General practitioners are preparing to face the issue and have requested improved access to protective masks, gloves and gowns to enable them to treat patients who may arrive at their practices with swine flu.
Medical Association chairman Peter Foley said only some district health boards had released funds to ensure general practices remained fully stocked with supplies.
Doctors have predicted major challenges in the early stage of the pandemic would be protecting health workers from the virus and educating the public about self-protection.
Though regional medical officers of health will have the power to close borders, restrict public gatherings, put patients in isolation and shut schools and workplaces, the Ministry of Health has said its response to the pandemic will depend on the local situation.
Last night the number of confirmed cases of swine flu rose to 27, with 10 of them still being treated with Tamiflu in isolation. The rest have recovered. There are another 10 "probable" cases awaiting confirmation.
Ministry of Health chief public health advisor, Dr Ashley Bloomfield, has predicted that as more people test positive for swine flu more workplaces, schools, and childcare centres will be affected.
Seasonal flu hits up to 20 percent, about 760,000 New Zealanders each year.
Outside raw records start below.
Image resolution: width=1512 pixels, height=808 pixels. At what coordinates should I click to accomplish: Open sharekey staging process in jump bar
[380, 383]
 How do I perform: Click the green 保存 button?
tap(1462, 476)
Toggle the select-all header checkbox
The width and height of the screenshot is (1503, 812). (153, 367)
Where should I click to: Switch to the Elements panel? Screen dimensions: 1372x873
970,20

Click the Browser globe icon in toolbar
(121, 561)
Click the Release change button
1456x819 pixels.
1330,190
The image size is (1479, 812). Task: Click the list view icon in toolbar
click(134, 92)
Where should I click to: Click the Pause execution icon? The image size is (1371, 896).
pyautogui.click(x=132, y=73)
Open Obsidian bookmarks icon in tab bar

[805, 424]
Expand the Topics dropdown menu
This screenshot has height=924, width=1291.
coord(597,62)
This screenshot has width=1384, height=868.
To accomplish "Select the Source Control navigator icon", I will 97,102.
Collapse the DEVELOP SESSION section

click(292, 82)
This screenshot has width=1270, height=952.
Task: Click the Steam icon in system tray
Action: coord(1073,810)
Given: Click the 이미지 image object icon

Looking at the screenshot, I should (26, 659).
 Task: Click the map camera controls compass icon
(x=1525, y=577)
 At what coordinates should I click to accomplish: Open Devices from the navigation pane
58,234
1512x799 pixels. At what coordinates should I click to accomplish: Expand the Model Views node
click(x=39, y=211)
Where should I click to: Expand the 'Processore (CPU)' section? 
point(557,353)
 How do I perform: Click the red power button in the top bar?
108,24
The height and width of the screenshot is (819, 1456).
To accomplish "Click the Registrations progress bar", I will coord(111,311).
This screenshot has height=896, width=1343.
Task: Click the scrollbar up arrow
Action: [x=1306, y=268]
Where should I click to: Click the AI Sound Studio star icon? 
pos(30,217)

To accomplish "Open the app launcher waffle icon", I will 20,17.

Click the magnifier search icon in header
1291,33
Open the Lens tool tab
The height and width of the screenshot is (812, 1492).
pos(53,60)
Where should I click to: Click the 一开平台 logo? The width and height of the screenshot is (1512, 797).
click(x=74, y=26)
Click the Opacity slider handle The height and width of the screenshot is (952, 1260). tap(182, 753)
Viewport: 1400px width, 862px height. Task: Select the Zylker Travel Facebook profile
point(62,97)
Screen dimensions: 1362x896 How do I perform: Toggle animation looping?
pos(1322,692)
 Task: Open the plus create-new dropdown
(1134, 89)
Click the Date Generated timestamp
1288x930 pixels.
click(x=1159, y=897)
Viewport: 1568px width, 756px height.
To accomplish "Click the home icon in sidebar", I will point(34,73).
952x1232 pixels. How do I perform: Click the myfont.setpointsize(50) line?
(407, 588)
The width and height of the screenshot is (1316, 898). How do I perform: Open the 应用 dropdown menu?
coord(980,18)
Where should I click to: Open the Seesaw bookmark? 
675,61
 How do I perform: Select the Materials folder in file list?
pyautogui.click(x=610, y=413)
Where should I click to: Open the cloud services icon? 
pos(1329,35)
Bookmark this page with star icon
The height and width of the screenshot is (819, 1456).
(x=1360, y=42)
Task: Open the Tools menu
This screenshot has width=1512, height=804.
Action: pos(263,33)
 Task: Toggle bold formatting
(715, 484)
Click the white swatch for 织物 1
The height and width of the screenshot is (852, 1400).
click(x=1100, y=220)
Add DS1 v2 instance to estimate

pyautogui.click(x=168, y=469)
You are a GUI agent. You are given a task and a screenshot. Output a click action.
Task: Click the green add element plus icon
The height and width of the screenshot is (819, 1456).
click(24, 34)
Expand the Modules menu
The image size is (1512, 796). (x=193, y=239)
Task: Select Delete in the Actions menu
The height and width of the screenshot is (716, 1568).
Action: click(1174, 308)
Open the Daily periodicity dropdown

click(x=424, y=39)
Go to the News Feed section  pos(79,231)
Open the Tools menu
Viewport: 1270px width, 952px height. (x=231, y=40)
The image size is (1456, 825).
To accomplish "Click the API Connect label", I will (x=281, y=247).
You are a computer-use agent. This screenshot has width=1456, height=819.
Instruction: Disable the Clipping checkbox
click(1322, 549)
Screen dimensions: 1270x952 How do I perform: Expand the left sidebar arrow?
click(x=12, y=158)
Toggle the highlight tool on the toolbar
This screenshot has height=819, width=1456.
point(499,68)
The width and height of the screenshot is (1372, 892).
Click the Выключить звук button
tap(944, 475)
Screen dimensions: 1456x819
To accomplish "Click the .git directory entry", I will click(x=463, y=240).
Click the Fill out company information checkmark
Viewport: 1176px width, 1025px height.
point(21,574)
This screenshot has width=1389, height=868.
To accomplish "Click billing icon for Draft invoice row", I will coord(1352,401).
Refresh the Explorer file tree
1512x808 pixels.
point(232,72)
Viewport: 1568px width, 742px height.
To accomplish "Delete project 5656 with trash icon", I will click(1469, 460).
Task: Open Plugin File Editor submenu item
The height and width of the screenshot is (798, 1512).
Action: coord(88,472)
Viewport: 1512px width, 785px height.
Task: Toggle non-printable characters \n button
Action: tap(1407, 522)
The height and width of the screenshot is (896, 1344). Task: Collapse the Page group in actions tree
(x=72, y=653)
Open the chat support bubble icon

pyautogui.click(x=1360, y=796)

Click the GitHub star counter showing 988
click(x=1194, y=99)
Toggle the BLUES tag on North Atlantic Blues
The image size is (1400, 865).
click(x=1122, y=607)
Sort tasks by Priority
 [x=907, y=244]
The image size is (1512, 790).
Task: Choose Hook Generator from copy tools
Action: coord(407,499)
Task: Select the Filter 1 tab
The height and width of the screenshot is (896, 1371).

On average, 2.7 percent of the population (156,000 people) will go to their GP because of flu each year and an estimated 95 people will die.
Treasury estimates in 2007 of the economic impact in New Zealand of a flu pandemic ranged from a 10 percent drop in Gross Domestic Product (GDP) for an epidemic of a severe form, to a fall-off of between 1 percent and 2 percent for a relatively benign virus.
But acting assistant Treasury Secretary Colin Hall has said those figures have probably been overtaken by the global recession.